È verosimilmente questo dettaglio a spiegare la posizione d’apertura assegnata a “Spike Island”, ritmato episodio di pop orchestrale che prende nome dall’isola irlandese, nel 1990 sede di un concerto leggendario degli stessi Stone Roses.
Montato utilizzando scatti del “making of” di un servizio fotografico risalente ai tempi di Different Class processati con l’impiego dell’Intelligenza Artificiale, il video ha il compito di chiudere il cerchio fra passato e presente. “Sono nato per esibirmi, è una vocazione”, canta qui Jarvis Cocker, definendosi “né sciamano né uomo di spettacolo”: Il centro della scena spetta a lui, unico superstite degli albori della band a Sheffield, datati 1978: non ancora maggiorenne, coronava in quel modo l’aspirazione infantile suscitata dai Beatles e condensata da adolescente nel “progetto Pulp”: “Il gruppo deve farsi strada nel pubblico producendo canzoni pop abbastanza convenzionali, ma leggermente fuori dagli schemi”, annotava su un quaderno scolastico.

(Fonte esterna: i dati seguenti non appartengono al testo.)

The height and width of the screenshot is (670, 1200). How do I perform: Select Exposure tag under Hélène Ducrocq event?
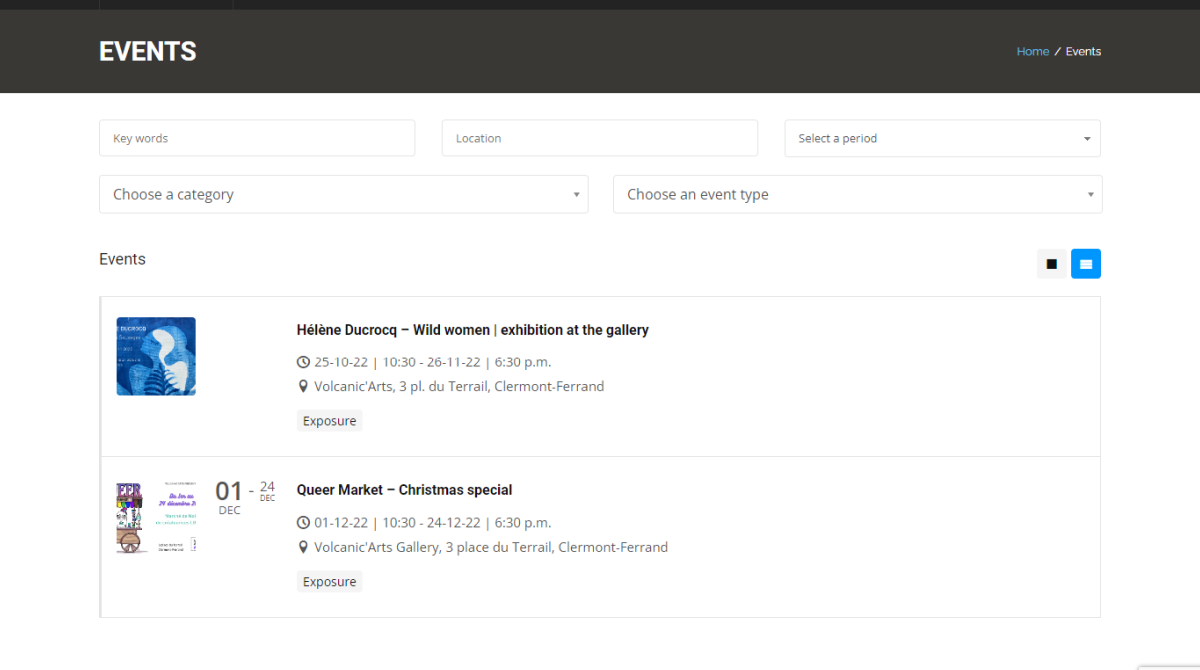click(x=329, y=421)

Intervistato di recente dal “New York Times”, le ha descritte invece così: “Spesso piuttosto frenetiche, a volte quasi isteriche, cercano di trasmettere qualche idea o di far scattare qualcosa nella mente”. Ora 61enne, riflette sul senso dell’età adulta: “Tutti devono crescere, tutti. Ne siamo sicuri?”, recitano i versi di “Grown Up” in un crescendo di pathos dominato dall’elettricità glam della chitarra e consacrato a “un ultimo tramonto, un estremo bagliore di gloria”.
L’imbrunire arriva coerentemente al momento dell’epilogo: impreziosita ai cori dalla famiglia Eno al completo, “A Sunset” è una carezzevole ballata dal sapore agrodolce (cita la celebre canzoncina pubblicitaria “I’d Like to Teach the World to Sing”, salvo aggiungere beffardamente “ma mi manca la voce”). A differenza del solito, Cocker ha preparato in anticipo i testi, in particolare quello di “The Hymn of the North”, in origine brano a cappella destinato nel 2019 allo spettacolo teatrale Light Falls di Simon Stephens, chiuso da un’ammissione eloquente: “Sei la mia stella polare”. Tema conduttore dell’opera è in definitiva l’amore: immaginario in “Tina” (“Stiamo davvero bene insieme perché non ci incontriamo mai”), nascente in “Farmers Market” (“Ho balbettato qualche convenevole (…) Tu hai sorriso e ho intuito che la vita avevo colpito anche te”, su cadenza di piano e ricami di violino) o al contrario agonizzante, nell’atmosfera mèlo di “Slow Jam” (“Morte lenta, ecco in cosa si è trasformato il nostro amore”) e in “Background Noise”, dove diventa appunto “rumore di fondo, come questo fischio nelle orecchie, come il ronzio di un frigorifero, te ne accorgi solo quando scompare”.
Di contorno troviamo il panico da single espresso in “Partial Eclipse” (“Tornare a vivere in un alloggio sociale, sporadico riscaldamento centralizzato, cerco una tazza pulita mentre indosso un cardigan a sbuffo e calzini spaiati”), la caustica istantanea degna di Gainsbourg raffigurata in “My Sex” (nella quale l’oggetto del titolo è di volta in volta “svago losco”, “esperienza extracorporea”, “leggenda metropolitana”, essenzialmente “tutto mio, allevato a mano”), cui fa da contraltare “Got to Have Love”, numero a trazione disco contenente ammonimenti (“Senza amore ti stai solo masturbando dentro qualcun altro”) ed esortazioni (“L’unica cosa che potrebbe salvarti, l’unica cosa che ti spaventa a morte, l’unica cosa che può riportarti in vita”).
Giovandosi della produzione scintillante di James Ford e del contributo di strumentisti reduci dall’esperimento Jarv Is, in More i Pulp hanno ricominciato a fare musica eludendo la trappola della nostalgia, guidati dall’arguzia tragicomica del signor Cocker, un dandy impareggiabile.